___ SELECTED TEXT ___

# Can't eat enough Carbs!



## Whizo (Jul 10, 2014)

Hey bros

I am trying my best to bulk over the winter, I have my cycle all lined up and good to go. The problem I have is with carbs, I am struggling to consume the amount of carbs that I need daily. I weigh 168lbs and I have worked out that I need 3360cals, I worked this out by multiplying my weight by 20, so 168 x 20 = 3360. Now if you break this down to 40/45/15 (40% protein, 45% carbs, 15% fat) it works out like this -


336g protein / 1344 cals (40%)

378g carbs / 1512 cals (45%)

56g fat / 504 cals (15%)


My daily diet is this -


*Breakfast - 7.30am*

10 Egg whites(6g pro) / 2 Whole eggs(3g pro)

150g Oats

Olive Oil Tablespoon

*Meal 1 - 9.30am*

My Protein Meal Replacement

*Dinner - 11.30pm*

9oz Chicken (21g pro/100g)

___

EXERCISE SET -
(a) In the forum post about eating enough carbs, rewrite the paragraph beginning "I am trying my best to bulk" as a short bulleted list that keeps its main facts.
(b) Translate this sentence from the forum post about eating enough carbs into Spanish: "The problem I have is with carbs, I am struggling to consume the amount of carbs that I need daily."
(c) Finish out the forum post on struggling to eat enough carbs, carrying it on from the chicken line that ends it.

___ RECORDS SUPPLIED ___

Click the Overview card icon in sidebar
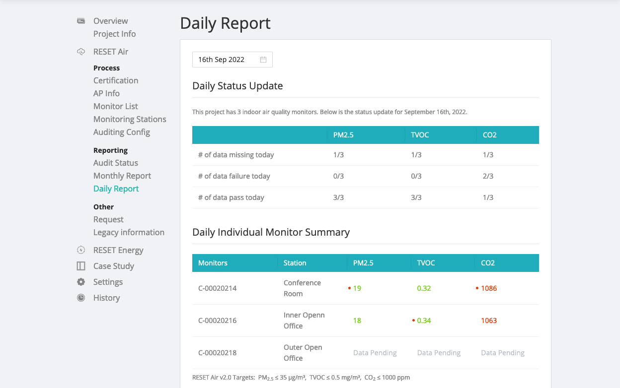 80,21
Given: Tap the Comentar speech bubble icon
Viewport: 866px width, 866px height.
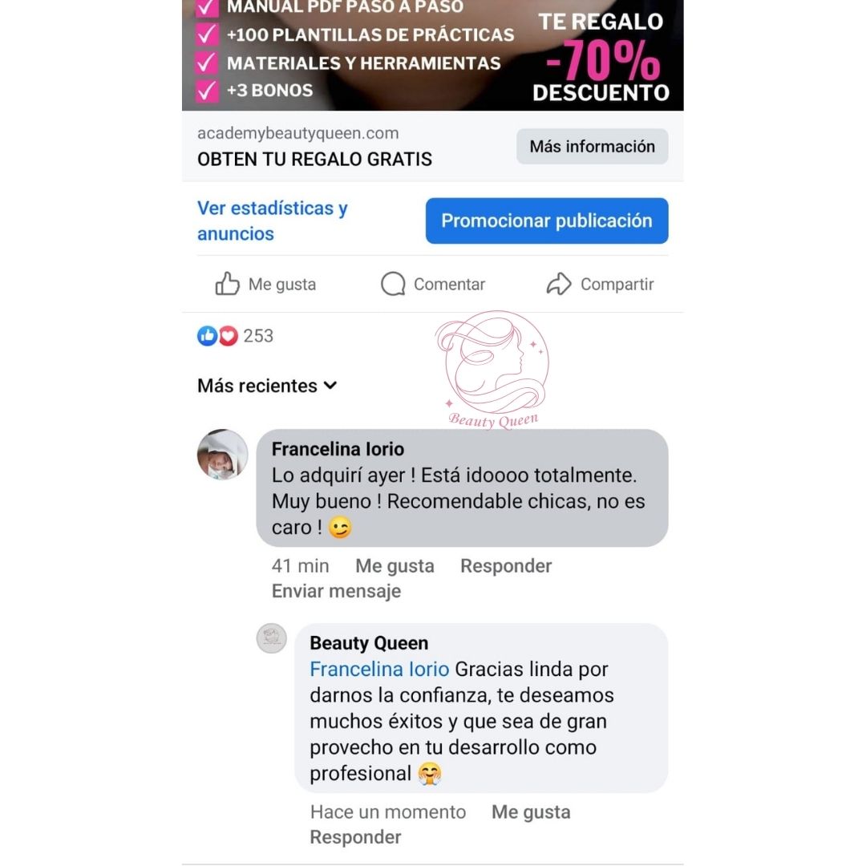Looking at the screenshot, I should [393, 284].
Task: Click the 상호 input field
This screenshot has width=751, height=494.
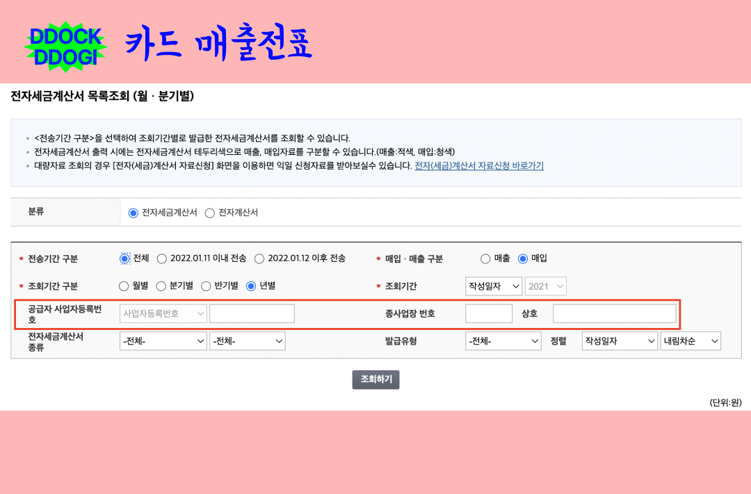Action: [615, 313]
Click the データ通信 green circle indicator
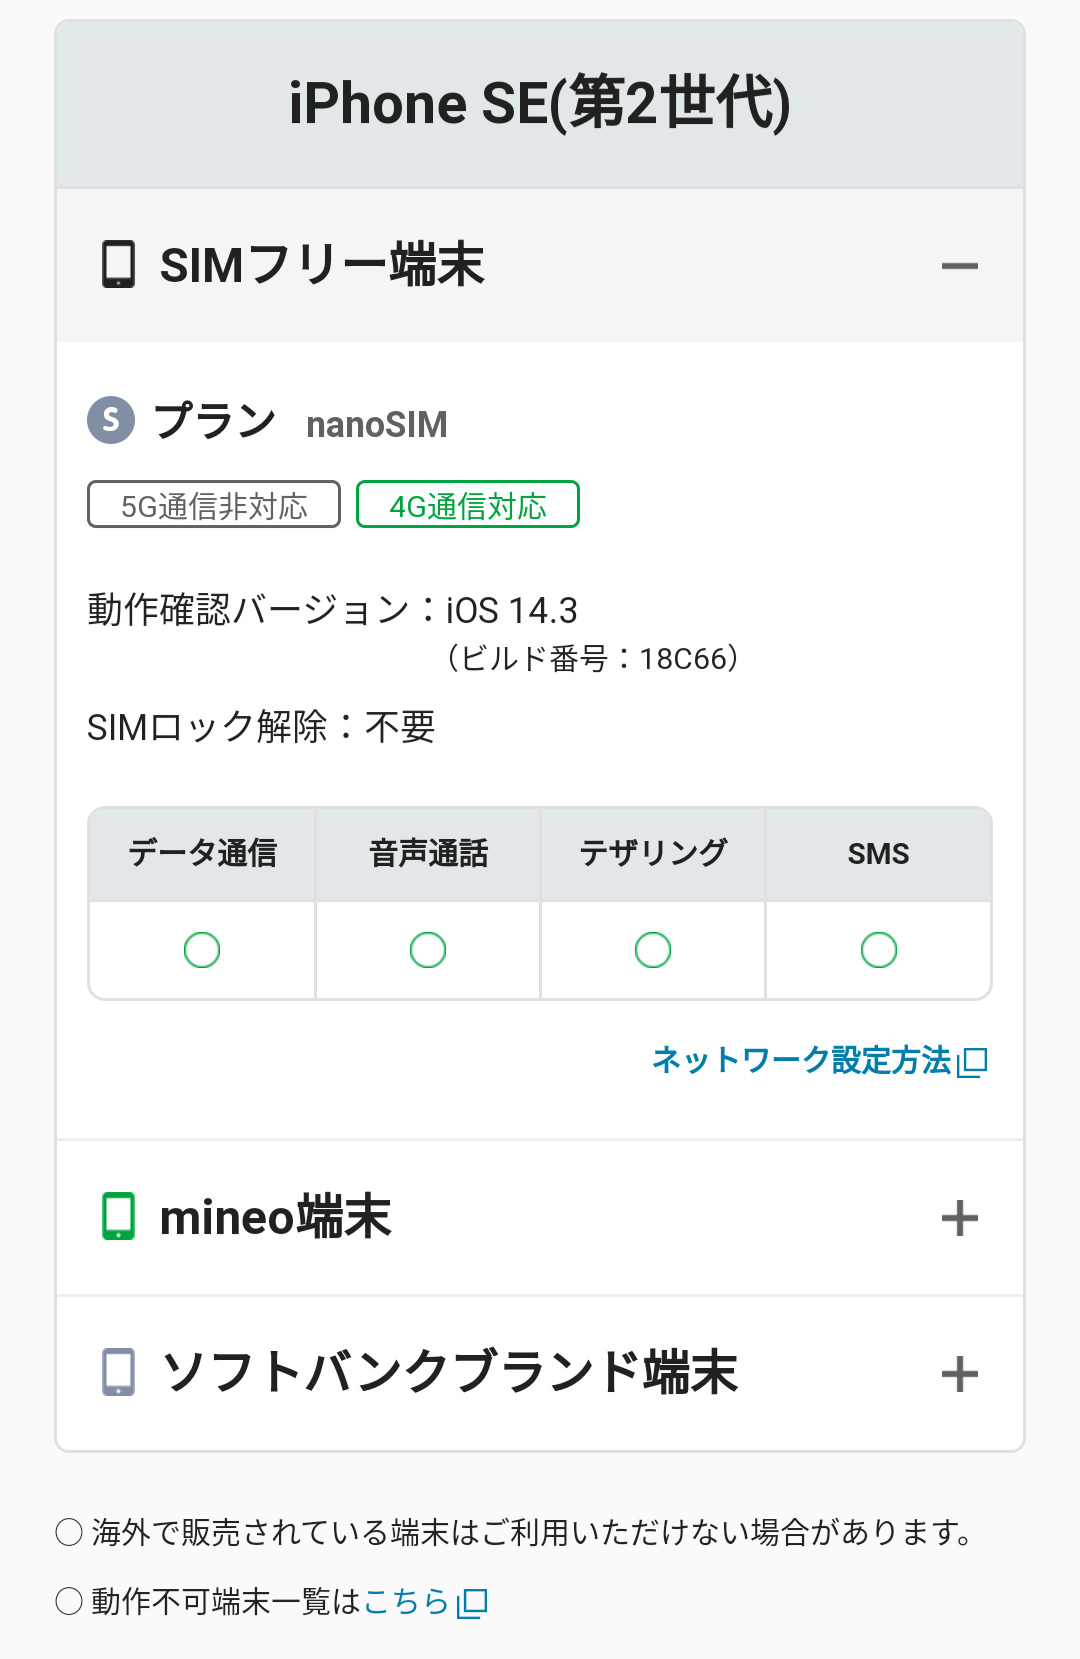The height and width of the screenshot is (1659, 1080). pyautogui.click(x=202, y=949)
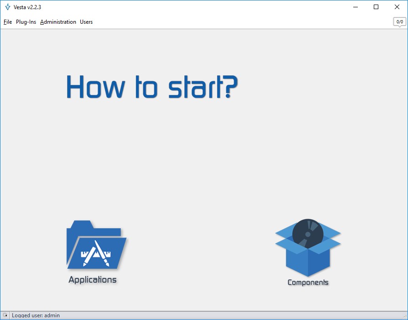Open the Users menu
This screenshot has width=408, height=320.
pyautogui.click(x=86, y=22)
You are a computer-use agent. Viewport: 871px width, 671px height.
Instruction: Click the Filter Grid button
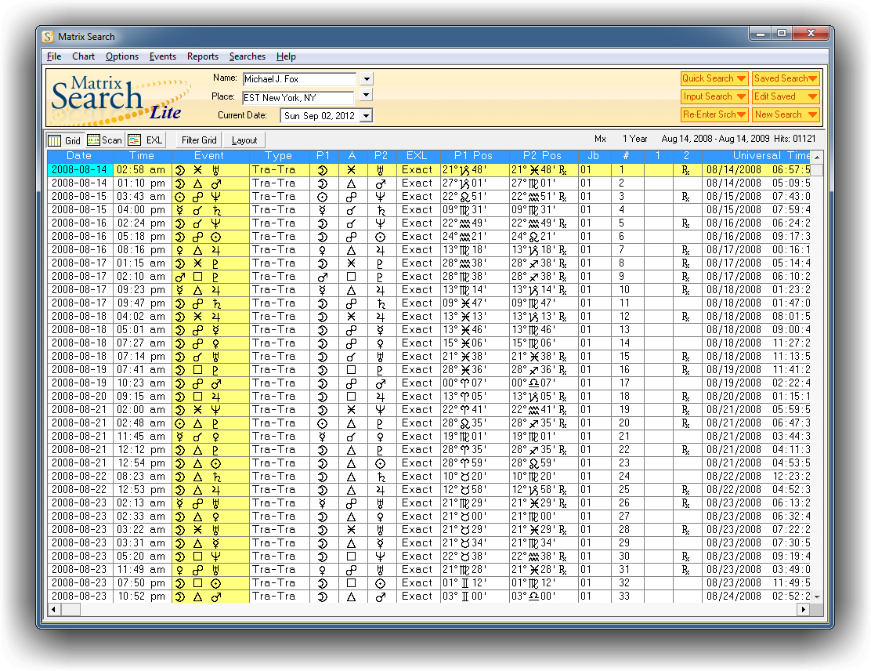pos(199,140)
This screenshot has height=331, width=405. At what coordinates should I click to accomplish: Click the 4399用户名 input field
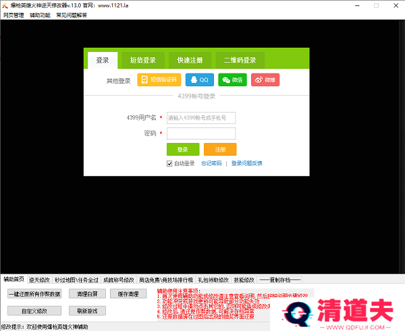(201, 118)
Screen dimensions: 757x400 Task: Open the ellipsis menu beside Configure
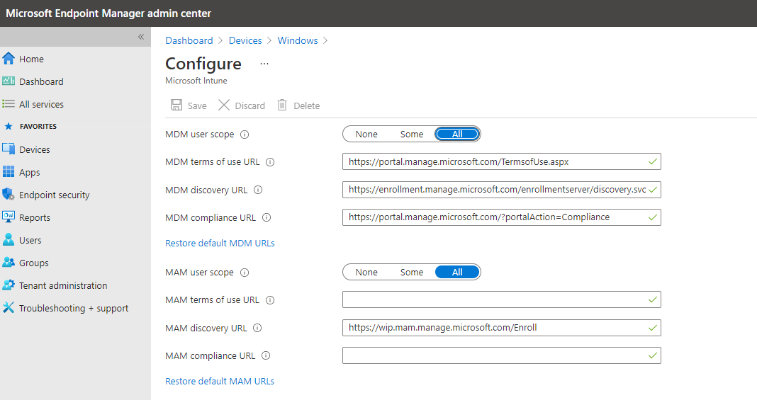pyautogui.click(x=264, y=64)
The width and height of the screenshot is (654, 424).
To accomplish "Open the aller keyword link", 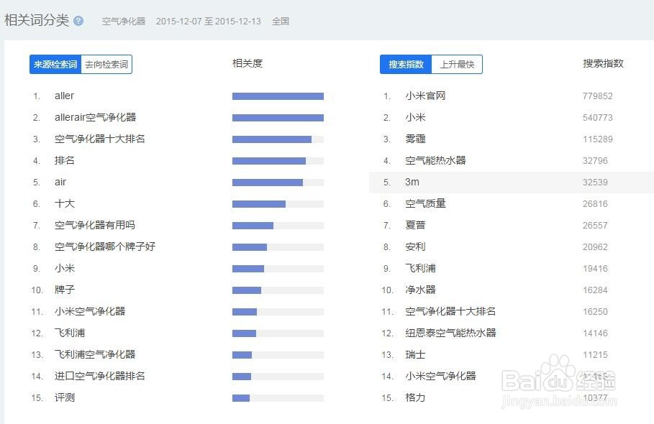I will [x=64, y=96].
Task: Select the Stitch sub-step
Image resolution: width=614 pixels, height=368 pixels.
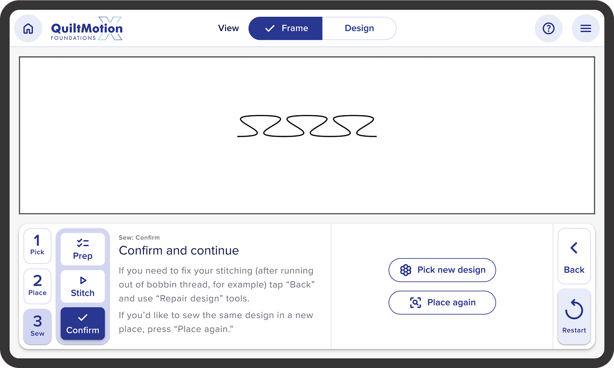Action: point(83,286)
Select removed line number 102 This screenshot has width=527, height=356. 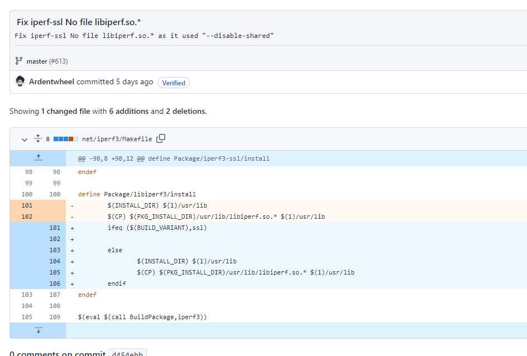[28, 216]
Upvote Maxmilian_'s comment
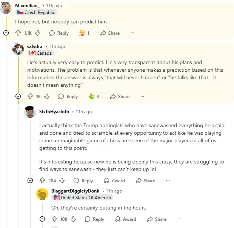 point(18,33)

___

RESPONSES BY ITEM NUMBER -
(a)
- Aims to bulk over the winter, with the cycle already planned
- Struggles to eat the daily amount of carbs needed
- Weighs 168 lbs and needs 3360 calories a day, worked out as 168 x 20
- Splits this 40/45/15: 40% protein, 45% carbs, 15% fat

(b) El problema que tengo es con los carbohidratos: me cuesta consumir la cantidad de carbohidratos que necesito cada día.

(c)
14.2oz Cooked Rice

Green Veg

5 Fish Tablets

*Meal 2 - 2.00pm*

My Protein Meal Replacement

*Tea - 4.00pm*

9oz Chicken (21g pro/100g)

14.2oz Cooked Rice

Green Veg

5 Fish Tablets

*Post Workout - 7.00pm*

50g Whey Protein

20g Dextrose

20g Maltodextrin

*Supper - 8.00pm*

7oz Chicken (21g pro/100g)

Green Veg

Olive Oil Tablespoon

*Bedtime - 10.30pm*

25g Whey

25g Casein



So for example, trying to eat 14.2oz of rice in one sitting is killing me. My body has always struggled with carbs and I could never tolerate too many carbs, if I try to force the carbs down I feel bloated, tired and sleepy and generally crap but how else can I get all those calories in so that I can bulk? If I drop the carbs a bit my calories will go down, so what would you guys suggest?

Many thanks


----------



## MF88 (Jul 1, 2012)

14oz of rice is 400g right? **** me, no wonder you can't do that all in one go. Split that up between your meals. Throw some pasta in there, bread too. Carbs are the easiest source to get for most people.


----------



## andyhuggins (Nov 21, 2008)

Are these weights raw or cooked weights?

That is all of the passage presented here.